Had enough? I won’t burden you further, but this is a sample of how Rouse refuses to give straight answers, lies about the use of AI in the Boghossian et al. report, and completely gets biological sex wrong. She is an ideologue who twists the truth to suit her ends, and that’s exactly what Boghossian et al. see about anthropology (another person Rouse praises is her Princeton colleague, sex-is-a-spectrum miscreant Agustín Fuentes, who’s appeared often on this site for his obtuseness about the sexes.
Rouse’s interview is nothing short of embarrassing. Over at his website Leiter Reports, my law-school colleague Brian Leiter said this:
The CHE reporter Stephanie Lee does a really good job trying to get Professor Rouse to actually answer questions, but Professor Rouse’s responses mostly serve to confirm the doubts expressed about her field in the Boghossian Report.
Brian wrote a lot less than I did above but he has a way of distilling things into pithy but true assessments.


The people that inhabit these university social justice star chambers are not very smart and not very interested in academics.
Step 1: Anthropologist is distressed by evidence collected about their beloved study group. Perhaps they have tendancies for violence, rape or environmental disregard. Perhaps they are quite backward and uncivilized. Whatever it is, it looks bad.
Step 2: Anthropologist goes to the frontiers of philosophy to find a way to make what is seem like something else in order to protect the reputation of beloved study group. Foucault is waiting right there. Anthropologist angrily dismisses fact as a hegemonic oppression and mocks anyone who insists on it as either evil or stupid.
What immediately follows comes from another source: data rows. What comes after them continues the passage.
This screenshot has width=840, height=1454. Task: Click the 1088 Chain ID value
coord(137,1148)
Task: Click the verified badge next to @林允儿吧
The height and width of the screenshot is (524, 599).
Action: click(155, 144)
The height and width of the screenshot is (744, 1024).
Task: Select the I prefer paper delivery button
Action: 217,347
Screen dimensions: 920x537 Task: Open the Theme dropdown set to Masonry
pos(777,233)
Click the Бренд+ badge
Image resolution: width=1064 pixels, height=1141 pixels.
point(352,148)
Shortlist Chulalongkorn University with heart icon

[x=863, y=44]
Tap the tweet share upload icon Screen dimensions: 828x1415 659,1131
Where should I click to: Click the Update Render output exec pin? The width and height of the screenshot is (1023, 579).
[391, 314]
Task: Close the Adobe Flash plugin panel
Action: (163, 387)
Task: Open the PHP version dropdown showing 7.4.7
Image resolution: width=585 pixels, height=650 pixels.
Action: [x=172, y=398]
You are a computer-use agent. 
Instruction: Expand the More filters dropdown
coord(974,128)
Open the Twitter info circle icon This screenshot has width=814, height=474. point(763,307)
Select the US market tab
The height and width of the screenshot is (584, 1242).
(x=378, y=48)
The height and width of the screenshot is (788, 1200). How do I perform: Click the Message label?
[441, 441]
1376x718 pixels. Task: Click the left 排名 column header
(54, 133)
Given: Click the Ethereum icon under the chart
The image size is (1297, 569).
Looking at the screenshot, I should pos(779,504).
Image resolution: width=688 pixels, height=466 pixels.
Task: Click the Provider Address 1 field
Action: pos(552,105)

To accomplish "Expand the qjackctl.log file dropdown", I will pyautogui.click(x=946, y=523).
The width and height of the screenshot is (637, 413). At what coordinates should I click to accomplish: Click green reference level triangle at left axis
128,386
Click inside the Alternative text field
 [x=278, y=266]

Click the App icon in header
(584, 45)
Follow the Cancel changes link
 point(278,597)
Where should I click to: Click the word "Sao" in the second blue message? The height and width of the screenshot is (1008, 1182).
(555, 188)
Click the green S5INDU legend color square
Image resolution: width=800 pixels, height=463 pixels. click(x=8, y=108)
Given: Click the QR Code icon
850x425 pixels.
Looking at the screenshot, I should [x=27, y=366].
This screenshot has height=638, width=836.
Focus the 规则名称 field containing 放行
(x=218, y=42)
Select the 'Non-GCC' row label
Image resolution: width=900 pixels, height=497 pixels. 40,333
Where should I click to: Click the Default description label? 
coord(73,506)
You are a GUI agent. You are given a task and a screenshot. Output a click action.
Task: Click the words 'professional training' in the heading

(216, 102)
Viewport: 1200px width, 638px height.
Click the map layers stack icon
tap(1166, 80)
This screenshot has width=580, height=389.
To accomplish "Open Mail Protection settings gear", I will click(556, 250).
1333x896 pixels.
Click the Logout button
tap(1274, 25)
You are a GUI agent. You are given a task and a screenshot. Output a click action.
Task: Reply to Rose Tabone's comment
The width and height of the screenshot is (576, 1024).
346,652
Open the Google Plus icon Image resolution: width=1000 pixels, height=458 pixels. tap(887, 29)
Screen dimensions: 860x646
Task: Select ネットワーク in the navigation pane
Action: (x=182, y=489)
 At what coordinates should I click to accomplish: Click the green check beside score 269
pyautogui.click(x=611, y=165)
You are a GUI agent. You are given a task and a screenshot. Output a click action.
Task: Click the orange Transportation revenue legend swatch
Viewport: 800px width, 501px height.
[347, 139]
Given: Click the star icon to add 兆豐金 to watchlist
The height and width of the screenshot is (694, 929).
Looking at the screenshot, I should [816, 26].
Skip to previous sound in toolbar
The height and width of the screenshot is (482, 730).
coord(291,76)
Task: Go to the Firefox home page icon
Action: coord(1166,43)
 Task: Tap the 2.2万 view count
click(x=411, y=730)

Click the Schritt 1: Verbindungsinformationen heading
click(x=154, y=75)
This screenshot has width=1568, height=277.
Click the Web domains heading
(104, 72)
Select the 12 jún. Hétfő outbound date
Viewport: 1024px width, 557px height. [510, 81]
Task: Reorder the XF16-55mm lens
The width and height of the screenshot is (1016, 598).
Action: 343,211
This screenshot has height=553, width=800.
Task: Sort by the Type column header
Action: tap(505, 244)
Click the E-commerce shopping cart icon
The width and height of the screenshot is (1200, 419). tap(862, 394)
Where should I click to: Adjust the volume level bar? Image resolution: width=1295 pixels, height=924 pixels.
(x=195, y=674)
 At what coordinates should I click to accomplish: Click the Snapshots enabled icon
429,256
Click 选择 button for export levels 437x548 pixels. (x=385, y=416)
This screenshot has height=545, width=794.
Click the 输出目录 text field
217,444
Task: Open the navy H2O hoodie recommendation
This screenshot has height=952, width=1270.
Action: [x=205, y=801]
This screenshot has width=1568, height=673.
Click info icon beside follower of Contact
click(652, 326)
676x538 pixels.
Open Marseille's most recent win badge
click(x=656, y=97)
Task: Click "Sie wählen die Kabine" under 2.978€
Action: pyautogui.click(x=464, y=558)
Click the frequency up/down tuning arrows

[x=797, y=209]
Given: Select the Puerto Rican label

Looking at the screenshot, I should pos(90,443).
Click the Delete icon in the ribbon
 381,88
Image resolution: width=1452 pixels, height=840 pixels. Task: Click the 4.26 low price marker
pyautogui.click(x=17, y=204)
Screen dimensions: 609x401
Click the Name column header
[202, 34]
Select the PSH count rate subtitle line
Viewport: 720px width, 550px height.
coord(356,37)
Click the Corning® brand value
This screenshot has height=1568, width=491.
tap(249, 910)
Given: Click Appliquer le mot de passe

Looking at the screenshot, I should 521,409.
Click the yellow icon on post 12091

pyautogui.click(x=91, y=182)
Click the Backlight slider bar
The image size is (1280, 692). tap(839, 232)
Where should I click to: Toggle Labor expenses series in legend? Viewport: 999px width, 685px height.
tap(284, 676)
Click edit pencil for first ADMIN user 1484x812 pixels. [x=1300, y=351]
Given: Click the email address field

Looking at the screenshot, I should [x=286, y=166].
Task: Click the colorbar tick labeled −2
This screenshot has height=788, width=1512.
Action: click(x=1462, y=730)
Step 3: Anthropologist realizes that their post-modern stance allows them not only to paint their study group as blameless but actually better than modern society. The Noble Savage is reborn. “Traditional ways of knowing” enter the chat.
Step 4: Anthropology as a discipline speaks only to itself in a language no one can understand. Humanity switches back to the baseball game. University administrators start to hungrily eye the department budget.
You gotta wonder. A field where facts are subjective would seem to be susceptible to the whims of fashion. How can something so flimsy even be dignified as a discipline? Surely a better spokesperson needs to make the case.
I’ll just drop this here: Bogossian is so enraged by the woke madness he experienced he almost wants to burn the university system down. I understand the rage in his eyes when he talks about it, really something.
Elizabeth Weiss – anthropologist and a similar woke university refugee – a mighty fine gal I think, has similar sentiments.
Both were at the Stanford conference with PCC(E) last year.
D.A.
NYC
My favourite Rouse quote. “How do we count the scholarship of those in the academy who, based on a radical decolonial approach to the discipline, do not publish analytical papers but rather poetry, fiction, or not at all?”
https://x.com/DavidDecosimo/status/2077475429628178493
Publishing poetry or fiction – or not publishing at all! – counts as scholarship in anthropology 🙁 As one wag pointed out on twitter, “A generous reading of this is that she simply supports tenure.”
The journalist and former academic Tyler Austin Harper got it just right: ““Social justice is when you don’t do any work” is a bit on the nose!”
https://x.com/Tyler_A_Harper/status/2077478993578664289
Well, points for honesty to the orignal speaker. It’s quite clear, however, that this is not just the project of Anthropology, but of much of academia at the moment. Much of modern scholarship in the Humanities and Social Sciences is leftist just-so stories.